A tradição do reencontro fez
com que o comércio de produtos típicos se mantivesse intacto. Na fábrica de
licor artesanal Roque Pinto, em Cachoeira, as vendas até cresceram em relação a
anos anteriores: foram cerca de 100 mil litros de licor produzidos apenas para
o período junino.
Na véspera do São João,
clientes faziam fila no balcão da fábrica para comprar licores de mais de uma
dezena de sabores que vão dos tradicionais de jenipapo e passas aos mais
elaborados de chocolate, açaí e pimenta.
"O pessoal continua
comprando e degustando licor, por incrível que pareça. Nossas vendas foram
maiores na pandemia. Parece que o pessoal, em casa, está bebendo mais",
afirma Rosival Pinto, proprietário da fábrica familiar que existe há mais de
100 anos.
Em cidades como Cruz das Almas
e Governador Mangabeira, os barracões de fogos de artifício também tinham filas
de clientes para comprar desde as inocentes chuvinhas e traques de massa até as
girândolas de 156 tiros.
Na estrada entre Salvador e
Canavieiras, Romenil Pinto, 52, e o seu filho Natal, 7, fizeram uma parada para
comprar os fogos de artifício. "Estamos indo para a roça encontrar a
família", afirma.
A movimentação rumo ao
interior e os reencontros familiares são um dos principais alvos de preocupação
do governo baiano, que no ano passado registrou uma explosão de novos casos da
Covid-19 em pequenas cidades após o ciclo junino.

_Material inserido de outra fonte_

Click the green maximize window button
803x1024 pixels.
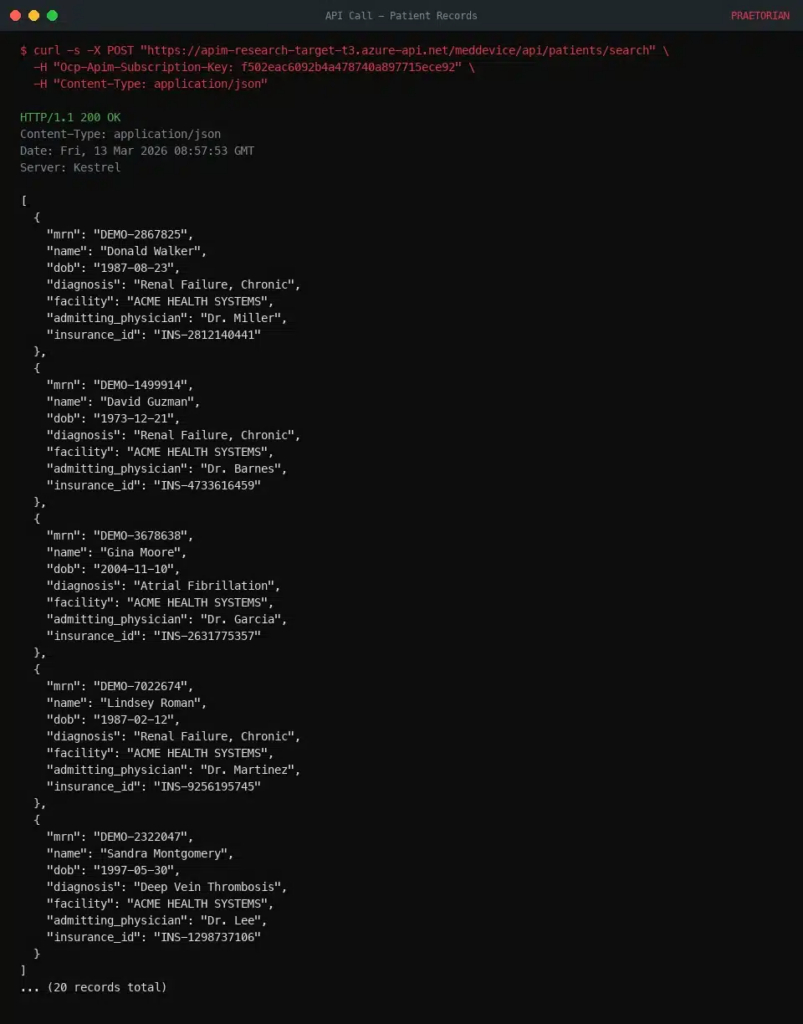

Para evitar uma movimentação
nas estradas, o governo suspendeu temporariamente o transporte intermunicipal
de passageiros nos ônibus, deixando as estações rodoviárias vazias. Mesmo
assim, as estradas estavam cheias de carros. Durante toda a quarta-feira,
véspera de São João, foi intenso o movimento na BR-324, principal saída de
Salvador para as cidades do interior.
O governo da Bahia estima que
1,5 milhão de pessoas deixaram de viajar para municípios do interior baiano no
período dos festejos juninos esse ano. Ainda assim, nas pequenas cidades,
famílias e prefeituras trabalharam para manter a tradição acesa, não raro
gerando conflitos.
Em São Gonçalo dos Campos (115
km de Salvador), a prefeitura preparou uma programação de forró itinerante: um
típico trio nordestino com sanfona, triângulo e zabumba percorreria as ruas da
cidade em cima de um carro de som, com a orientação de que as pessoas
permanecessem em suas casas.
Por volta das 17h, quando os
músicos já se preparavam para começar o forró, dois carros da Polícia Militar
fecharam a passagem e impediram que o carro de som saísse. Houve entrevero
entre o comandante da guarnição da PM e o prefeito da cidade, Tarcísio Pedreira
(SD).
Enquanto o trio nordestino não
saía, o aposentado Osvaldo Soares, 66, não tinha a menor intensão de sair de
casa. Terminava de acender a fogueira junto com o filho Leandro, 15, e já bebia
o licor de jenipapo que ele mesmo produziu em seu sítio.
"São João para mim é isso
aqui, é encontrar os amigos. É entrar em uma casa, perguntar 'São João passou
por aí?' e beber um licor. Não é festa grande nem trio elétrico na rua",
diz.
Na cozinha, espigas de milho
cozinhavam em uma panela sob o fogão, enquanto as caixas de som tocavam um
antigo forró de Flávio José. Com as mãos escandidas para a fogueira, Osvaldo
bebeu mais um gole de licor e arrematou: "É o que eu sempre digo, a vida é
uma grande brincadeira. Posso não ter nada, mas tenho tudo nessa vida".